_取り組む課題_
**a)** ラリベラについての文章によると、筆者が「フー太郎の森基金」の駐在員としてラリベラに滞在した期間はどれだけですか。
**b)** ラリベラについての文章の最初の文から、ラリベラを説明している語句をすべて書き出してください。
**c)** 次の(i)〜(iii)が、ラリベラについての文章の内容と一致するかどうかを答えてください。それぞれ「はい」か「いいえ」で答え、判断の根拠となる文章中の言葉をそのまま引用してください。
(i) ラリベラの村の多くの家にはテレビや電話がある。
(ii) ラリベラの人びとは挨拶にかける時間が長い。
(iii) エチオピアの首都では日本の演歌をよく耳にする。

私が「フー太郎の森基金」の駐在員として2年3ヶ月滞在したのは、エ
チオピア聖教会の聖地の一つであり、世界遺産にもなっている小さな田
舎の村、ラリベラ。小さな村なのでだれもが村に暮らしている人を知っ
ている。村の多くの家にはテレビや電話はなく、近隣に暮らす人同士が
互いに助け合って生きている静かで平和な場所だった。

ラリベラでは、目上の人を敬い大切にする文化がまだ強く残っている。
人びとは挨拶することをとても大切にしていて、それにかける時間も長
い。出会った人と挨拶をするのに時間がかかって、待ち合わせに遅刻し
そうになることもめずらしくはない。

一方、仕事で関わった政府の人たちはプライドが高く頑固一徹な態度の
人が多く驚いた。ひとつの事をおこなうのに何度も足を運んでやっと承
諾がでるという大変さがあったが、覚えたばかりのアムハラ語を使って
私たちのプロジェクトの意図を説明し、(時にはこみあげてくる怒りを
抑えながら)相手の意見を尊重し対話をつづけると、人びとは私たちの
活動に徐々に協力してくれるようになった。

エチオピアの人びとは、相手の気持ちをくみ人とのつながりを大切にし
ている。だから日本の演歌の良さもわかるのだろうか?(エチオピア人
のあいだでは日本の演歌に人気があり、首都ではよく耳にします)わた
しは日々の生活や仕事を通じて、エチオピアの人は人を大切にし、そし
て人から大切にされるからこそ自分に自信をもつことができると感じた。

_提供された資料_
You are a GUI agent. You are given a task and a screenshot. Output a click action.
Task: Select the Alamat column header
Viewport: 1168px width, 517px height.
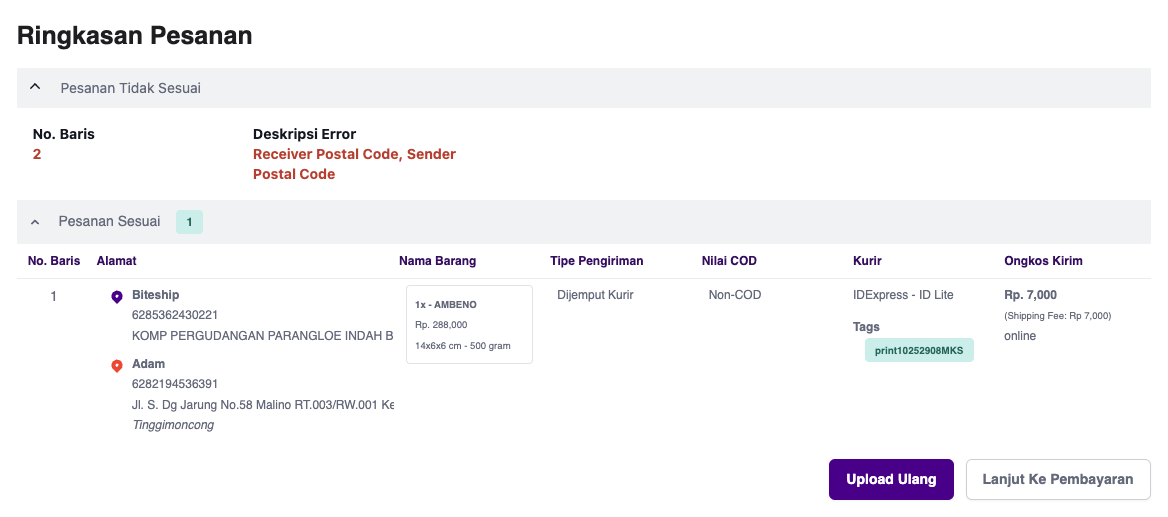point(116,261)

_最終的な解答_
**a)** 2年3ヶ月です。

**b)**
・エチオピア聖教会の聖地の一つ
・世界遺産にもなっている
・小さな田舎の村

**c)**
(i) いいえ。「村の多くの家にはテレビや電話はなく」
(ii) はい。「それにかける時間も長い」
(iii) はい。「首都ではよく耳にします」